----- EXERCISE DATA
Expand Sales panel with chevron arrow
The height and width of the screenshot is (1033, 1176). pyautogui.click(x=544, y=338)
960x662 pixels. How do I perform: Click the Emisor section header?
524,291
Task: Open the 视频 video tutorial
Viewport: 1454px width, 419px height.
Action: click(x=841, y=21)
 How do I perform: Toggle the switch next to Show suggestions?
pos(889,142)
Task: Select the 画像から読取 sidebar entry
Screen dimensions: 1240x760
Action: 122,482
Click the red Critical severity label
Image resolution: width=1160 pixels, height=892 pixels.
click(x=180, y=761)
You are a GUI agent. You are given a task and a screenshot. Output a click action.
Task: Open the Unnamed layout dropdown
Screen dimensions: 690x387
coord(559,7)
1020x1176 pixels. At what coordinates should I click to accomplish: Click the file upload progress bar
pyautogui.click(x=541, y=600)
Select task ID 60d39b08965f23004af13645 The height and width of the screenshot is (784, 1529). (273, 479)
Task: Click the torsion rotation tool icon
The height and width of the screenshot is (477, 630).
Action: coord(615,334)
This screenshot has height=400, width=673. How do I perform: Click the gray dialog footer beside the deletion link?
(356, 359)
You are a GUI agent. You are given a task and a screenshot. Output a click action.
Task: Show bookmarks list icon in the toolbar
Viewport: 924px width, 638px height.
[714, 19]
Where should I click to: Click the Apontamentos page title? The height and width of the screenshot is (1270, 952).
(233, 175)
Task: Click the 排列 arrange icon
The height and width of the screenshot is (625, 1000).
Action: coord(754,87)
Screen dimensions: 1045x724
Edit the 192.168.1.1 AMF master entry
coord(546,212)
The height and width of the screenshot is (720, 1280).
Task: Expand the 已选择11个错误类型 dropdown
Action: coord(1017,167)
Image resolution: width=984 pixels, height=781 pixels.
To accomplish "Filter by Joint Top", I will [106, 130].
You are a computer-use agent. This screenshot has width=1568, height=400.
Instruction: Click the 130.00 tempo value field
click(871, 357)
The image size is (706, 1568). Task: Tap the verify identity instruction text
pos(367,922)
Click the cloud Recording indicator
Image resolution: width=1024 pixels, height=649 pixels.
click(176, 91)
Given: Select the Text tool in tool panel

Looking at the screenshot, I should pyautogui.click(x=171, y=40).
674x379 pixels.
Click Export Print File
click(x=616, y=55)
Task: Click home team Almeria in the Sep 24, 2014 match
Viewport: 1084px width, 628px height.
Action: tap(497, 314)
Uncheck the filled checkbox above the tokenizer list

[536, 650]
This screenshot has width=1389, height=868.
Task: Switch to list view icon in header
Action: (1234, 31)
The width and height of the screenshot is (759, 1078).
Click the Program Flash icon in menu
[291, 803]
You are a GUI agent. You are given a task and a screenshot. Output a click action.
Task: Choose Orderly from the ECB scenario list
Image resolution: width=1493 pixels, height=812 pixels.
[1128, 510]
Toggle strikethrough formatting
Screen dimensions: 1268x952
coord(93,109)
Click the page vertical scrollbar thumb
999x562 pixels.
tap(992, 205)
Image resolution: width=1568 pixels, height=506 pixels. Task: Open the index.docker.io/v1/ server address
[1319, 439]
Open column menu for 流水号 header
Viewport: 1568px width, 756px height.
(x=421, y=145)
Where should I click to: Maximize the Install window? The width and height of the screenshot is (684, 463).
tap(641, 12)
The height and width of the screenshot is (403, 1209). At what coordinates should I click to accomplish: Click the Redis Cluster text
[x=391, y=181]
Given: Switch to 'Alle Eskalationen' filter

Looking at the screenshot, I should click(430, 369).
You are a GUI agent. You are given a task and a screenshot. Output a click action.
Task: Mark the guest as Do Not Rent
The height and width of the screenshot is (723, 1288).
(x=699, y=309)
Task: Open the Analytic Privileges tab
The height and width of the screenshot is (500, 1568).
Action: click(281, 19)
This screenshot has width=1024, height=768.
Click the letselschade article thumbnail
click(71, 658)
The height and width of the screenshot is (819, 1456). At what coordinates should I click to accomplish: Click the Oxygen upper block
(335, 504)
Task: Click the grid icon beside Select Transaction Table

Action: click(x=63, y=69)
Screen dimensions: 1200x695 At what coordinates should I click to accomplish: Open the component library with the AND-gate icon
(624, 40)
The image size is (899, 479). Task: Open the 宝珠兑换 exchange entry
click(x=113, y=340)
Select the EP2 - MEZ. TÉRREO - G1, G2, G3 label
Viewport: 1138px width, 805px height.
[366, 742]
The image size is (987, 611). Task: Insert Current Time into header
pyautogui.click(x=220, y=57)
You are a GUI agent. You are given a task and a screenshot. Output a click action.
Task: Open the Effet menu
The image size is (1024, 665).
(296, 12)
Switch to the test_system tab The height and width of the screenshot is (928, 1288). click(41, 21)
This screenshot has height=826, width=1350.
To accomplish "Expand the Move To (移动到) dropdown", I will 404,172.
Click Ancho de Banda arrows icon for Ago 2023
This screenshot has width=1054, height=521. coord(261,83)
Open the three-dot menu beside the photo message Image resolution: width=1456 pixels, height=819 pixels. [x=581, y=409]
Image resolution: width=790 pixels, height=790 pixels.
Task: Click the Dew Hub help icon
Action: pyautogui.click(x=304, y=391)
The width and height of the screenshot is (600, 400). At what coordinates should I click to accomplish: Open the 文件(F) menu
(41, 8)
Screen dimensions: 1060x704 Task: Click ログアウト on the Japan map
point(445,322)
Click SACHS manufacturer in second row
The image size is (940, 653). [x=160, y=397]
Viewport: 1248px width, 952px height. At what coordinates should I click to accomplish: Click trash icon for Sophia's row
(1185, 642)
----------
_EXERCISE PROMPT:_
From the first line to the last, return the records unchanged.

_OUTPUT OF THE EXERCISE:_
Expand Sales panel with chevron arrow
The height and width of the screenshot is (1033, 1176). pyautogui.click(x=544, y=338)
960x662 pixels. How do I perform: Click the Emisor section header?
524,291
Task: Open the 视频 video tutorial
Viewport: 1454px width, 419px height.
Action: click(x=841, y=21)
 How do I perform: Toggle the switch next to Show suggestions?
pos(889,142)
Task: Select the 画像から読取 sidebar entry
Screen dimensions: 1240x760
Action: 122,482
Click the red Critical severity label
Image resolution: width=1160 pixels, height=892 pixels.
click(x=180, y=761)
You are a GUI agent. You are given a task and a screenshot. Output a click action.
Task: Open the Unnamed layout dropdown
Screen dimensions: 690x387
coord(559,7)
1020x1176 pixels. At what coordinates should I click to accomplish: Click the file upload progress bar
pyautogui.click(x=541, y=600)
Select task ID 60d39b08965f23004af13645 The height and width of the screenshot is (784, 1529). (273, 479)
Task: Click the torsion rotation tool icon
The height and width of the screenshot is (477, 630).
Action: coord(615,334)
This screenshot has height=400, width=673. How do I perform: Click the gray dialog footer beside the deletion link?
(356, 359)
You are a GUI agent. You are given a task and a screenshot. Output a click action.
Task: Show bookmarks list icon in the toolbar
Viewport: 924px width, 638px height.
[714, 19]
Where should I click to: Click the Apontamentos page title? The height and width of the screenshot is (1270, 952).
(233, 175)
Task: Click the 排列 arrange icon
The height and width of the screenshot is (625, 1000).
Action: coord(754,87)
Screen dimensions: 1045x724
Edit the 192.168.1.1 AMF master entry
coord(546,212)
The height and width of the screenshot is (720, 1280).
Task: Expand the 已选择11个错误类型 dropdown
Action: coord(1017,167)
Image resolution: width=984 pixels, height=781 pixels.
To accomplish "Filter by Joint Top", I will [106, 130].
You are a computer-use agent. This screenshot has width=1568, height=400.
Instruction: Click the 130.00 tempo value field
click(871, 357)
The image size is (706, 1568). Task: Tap the verify identity instruction text
pos(367,922)
Click the cloud Recording indicator
Image resolution: width=1024 pixels, height=649 pixels.
click(176, 91)
Given: Select the Text tool in tool panel

Looking at the screenshot, I should pyautogui.click(x=171, y=40).
674x379 pixels.
Click Export Print File
click(x=616, y=55)
Task: Click home team Almeria in the Sep 24, 2014 match
Viewport: 1084px width, 628px height.
Action: tap(497, 314)
Uncheck the filled checkbox above the tokenizer list

[536, 650]
This screenshot has width=1389, height=868.
Task: Switch to list view icon in header
Action: (1234, 31)
The width and height of the screenshot is (759, 1078).
Click the Program Flash icon in menu
[291, 803]
You are a GUI agent. You are given a task and a screenshot. Output a click action.
Task: Choose Orderly from the ECB scenario list
Image resolution: width=1493 pixels, height=812 pixels.
[1128, 510]
Toggle strikethrough formatting
Screen dimensions: 1268x952
coord(93,109)
Click the page vertical scrollbar thumb
999x562 pixels.
tap(992, 205)
Image resolution: width=1568 pixels, height=506 pixels. Task: Open the index.docker.io/v1/ server address
[1319, 439]
Open column menu for 流水号 header
Viewport: 1568px width, 756px height.
(x=421, y=145)
Where should I click to: Maximize the Install window? The width and height of the screenshot is (684, 463).
tap(641, 12)
The height and width of the screenshot is (403, 1209). At what coordinates should I click to accomplish: Click the Redis Cluster text
[x=391, y=181]
Given: Switch to 'Alle Eskalationen' filter

Looking at the screenshot, I should click(430, 369).
You are a GUI agent. You are given a task and a screenshot. Output a click action.
Task: Mark the guest as Do Not Rent
The height and width of the screenshot is (723, 1288).
(x=699, y=309)
Task: Open the Analytic Privileges tab
The height and width of the screenshot is (500, 1568).
Action: click(281, 19)
This screenshot has width=1024, height=768.
Click the letselschade article thumbnail
click(71, 658)
The height and width of the screenshot is (819, 1456). At what coordinates should I click to accomplish: Click the Oxygen upper block
(335, 504)
Task: Click the grid icon beside Select Transaction Table

Action: click(x=63, y=69)
Screen dimensions: 1200x695 At what coordinates should I click to accomplish: Open the component library with the AND-gate icon
(624, 40)
The image size is (899, 479). Task: Open the 宝珠兑换 exchange entry
click(x=113, y=340)
Select the EP2 - MEZ. TÉRREO - G1, G2, G3 label
Viewport: 1138px width, 805px height.
[366, 742]
The image size is (987, 611). Task: Insert Current Time into header
pyautogui.click(x=220, y=57)
You are a GUI agent. You are given a task and a screenshot. Output a click action.
Task: Open the Effet menu
The image size is (1024, 665).
(296, 12)
Switch to the test_system tab The height and width of the screenshot is (928, 1288). click(41, 21)
This screenshot has height=826, width=1350.
To accomplish "Expand the Move To (移动到) dropdown", I will 404,172.
Click Ancho de Banda arrows icon for Ago 2023
This screenshot has width=1054, height=521. coord(261,83)
Open the three-dot menu beside the photo message Image resolution: width=1456 pixels, height=819 pixels. [x=581, y=409]
Image resolution: width=790 pixels, height=790 pixels.
Task: Click the Dew Hub help icon
Action: pyautogui.click(x=304, y=391)
The width and height of the screenshot is (600, 400). At what coordinates should I click to accomplish: Open the 文件(F) menu
(41, 8)
Screen dimensions: 1060x704 Task: Click ログアウト on the Japan map
point(445,322)
Click SACHS manufacturer in second row
The image size is (940, 653). [x=160, y=397]
Viewport: 1248px width, 952px height. At what coordinates should I click to accomplish: Click trash icon for Sophia's row
(1185, 642)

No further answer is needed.